[Requirement 1]
According to the report on 2016 oil and gas capital markets, how many energy IPOs did Credit Suisse lead-underwrite?

PLS Capitalize™ Report: Oil & gas industry raised $186 Billion through U.S. public offerings in 2016; PLS predicts surge in M&A activity in 2017
Houston’s oil and gas research firm PLS Inc. provided the following statistical review of capital markets activity today, with the help of its capital markets tracking platform Capitalize™.
Highlights of the PLS Capitalize™ report include:
- Aggregate deal value down 5% in 2016: $186 billion in 2016, down from $196 billion in 2015
- Number of deals up: 346 bond and equity deals in 2016, up 7.5% from 322 deals in 2015
- $53 billion in equity offerings in 2016
- $133 billion in bond issuances in 2016
- Equity financing activity in upstream sector surged 69% over 2015 offerings
- Upstream sector: 80 equity deals at $31.7 billion (60% of equity deal amount offered in 2016) and 70 bond deals at $46 billion (35% of bond deal amount offered in 2016)
- IPO slowdown, with only 6 energy IPOs last year in upstream and services sectors
- Virtually no MLPs went public in 2016
- Banks earned $1.3 billion in aggregate fees for equity secondary offerings and IPOs on a total deal amount of $53 billion
- Issuing bonds earned banks $1.3 billion in fees on an aggregate $133 billion in deals
- JP Morgan most active underwriter on equity and bond offerings in the U.S. energy markets, with a market share of 14% on equity and 12% on bond deal amounts
- Credit Suisse lead underwriter on 3 out of the 6 energy IPOs in 2016
- The expectation of lower oil prices at the beginning of the year coupled with the increase in Permian basin M&A and drilling activity, pushed companies in the upstream sector to raise a significant amount of equity in 2016
- Capital markets activity is expected to pick up in 2017 in the energy industry, building on growth of upstream M&A and private equity investments in the U.S.

[Requirement 2]
Transcribe everything in the listing from the line containing "pixels, height=1959 pixels." down to the line containing "coordinates (534, 218).", with both of those lines included.

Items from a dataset

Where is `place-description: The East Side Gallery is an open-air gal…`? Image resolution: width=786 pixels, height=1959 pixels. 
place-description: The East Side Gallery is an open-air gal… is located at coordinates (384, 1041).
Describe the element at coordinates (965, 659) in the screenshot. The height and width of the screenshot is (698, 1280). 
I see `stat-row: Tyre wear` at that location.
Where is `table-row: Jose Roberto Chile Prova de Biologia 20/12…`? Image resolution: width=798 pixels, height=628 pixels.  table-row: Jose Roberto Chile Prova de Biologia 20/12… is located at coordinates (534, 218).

...

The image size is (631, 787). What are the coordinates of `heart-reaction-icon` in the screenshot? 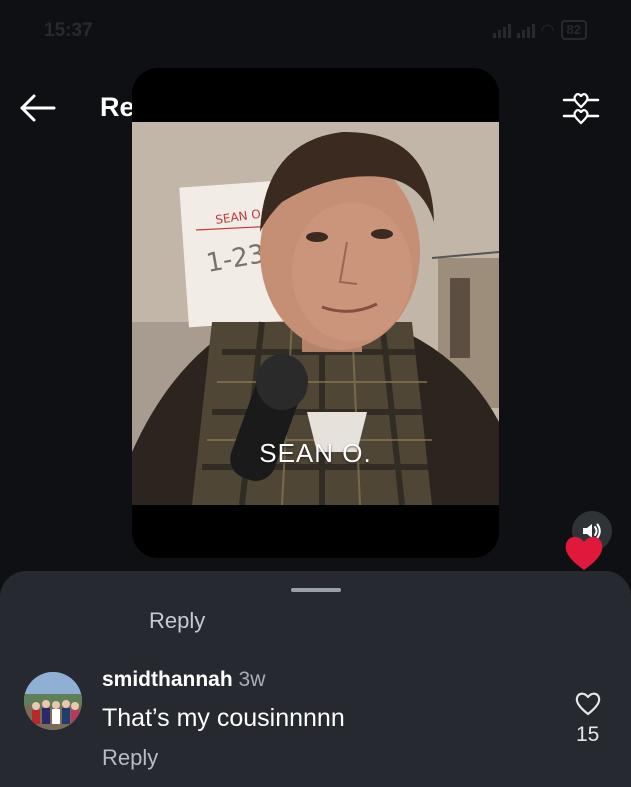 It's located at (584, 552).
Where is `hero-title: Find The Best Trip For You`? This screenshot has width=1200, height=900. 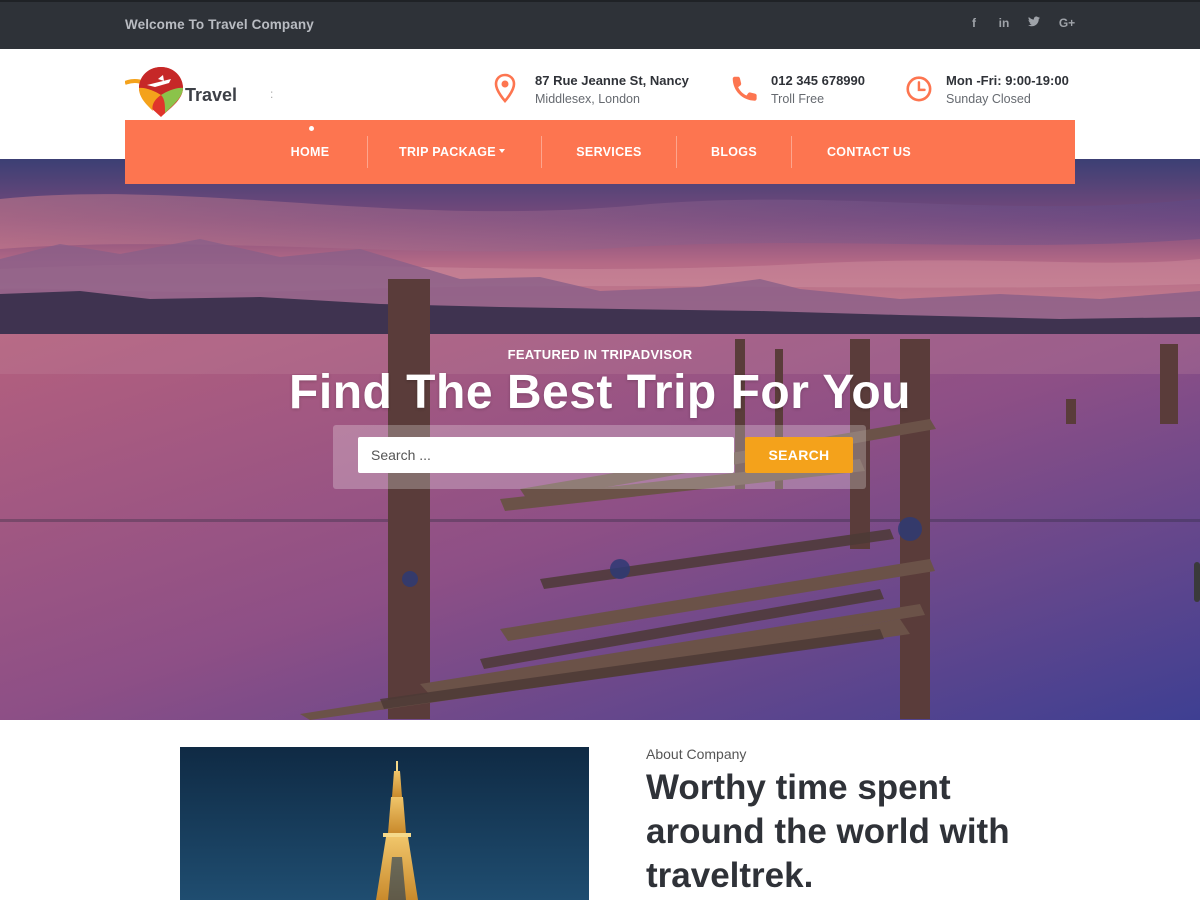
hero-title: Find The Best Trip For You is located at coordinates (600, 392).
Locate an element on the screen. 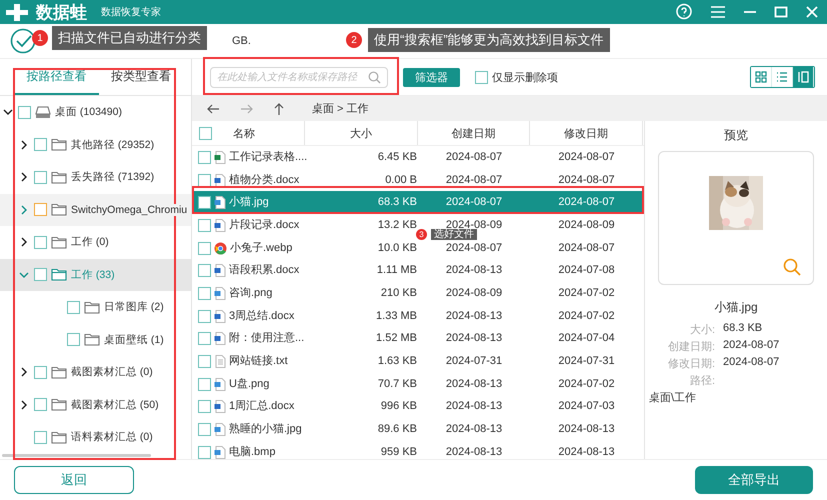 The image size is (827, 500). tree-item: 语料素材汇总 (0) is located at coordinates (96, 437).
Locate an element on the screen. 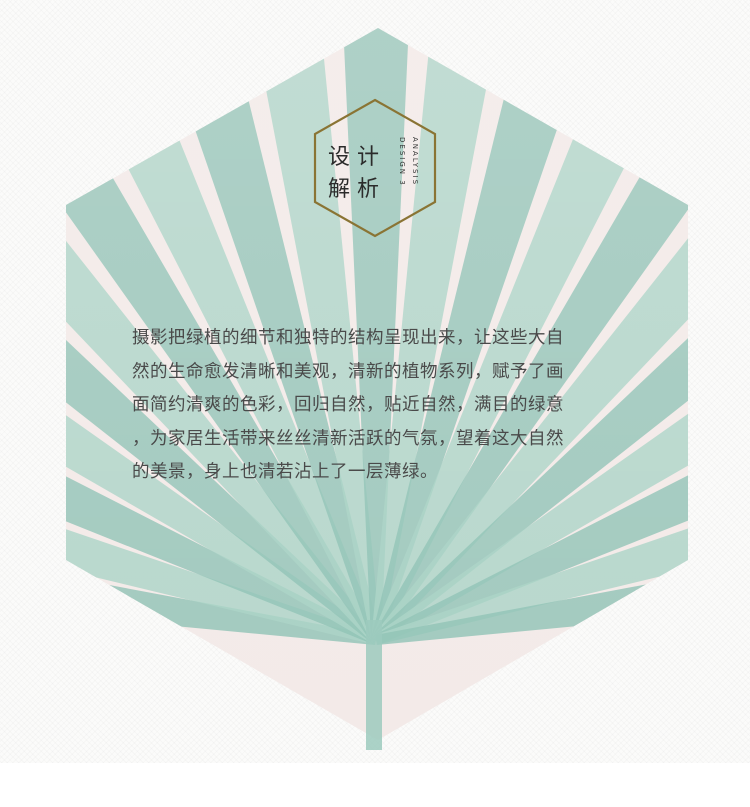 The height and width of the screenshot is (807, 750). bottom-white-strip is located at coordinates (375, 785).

[Response area 1]
Credit Suisse was lead underwriter on 3 of the 6 energy IPOs in 2016.

[Response area 2]
Where is `place-description: The East Side Gallery is an open-air gal…`? Image resolution: width=786 pixels, height=1959 pixels. 
place-description: The East Side Gallery is an open-air gal… is located at coordinates (384, 1041).
Describe the element at coordinates (965, 659) in the screenshot. The height and width of the screenshot is (698, 1280). 
I see `stat-row: Tyre wear` at that location.
Where is `table-row: Jose Roberto Chile Prova de Biologia 20/12…`? Image resolution: width=798 pixels, height=628 pixels.  table-row: Jose Roberto Chile Prova de Biologia 20/12… is located at coordinates (534, 218).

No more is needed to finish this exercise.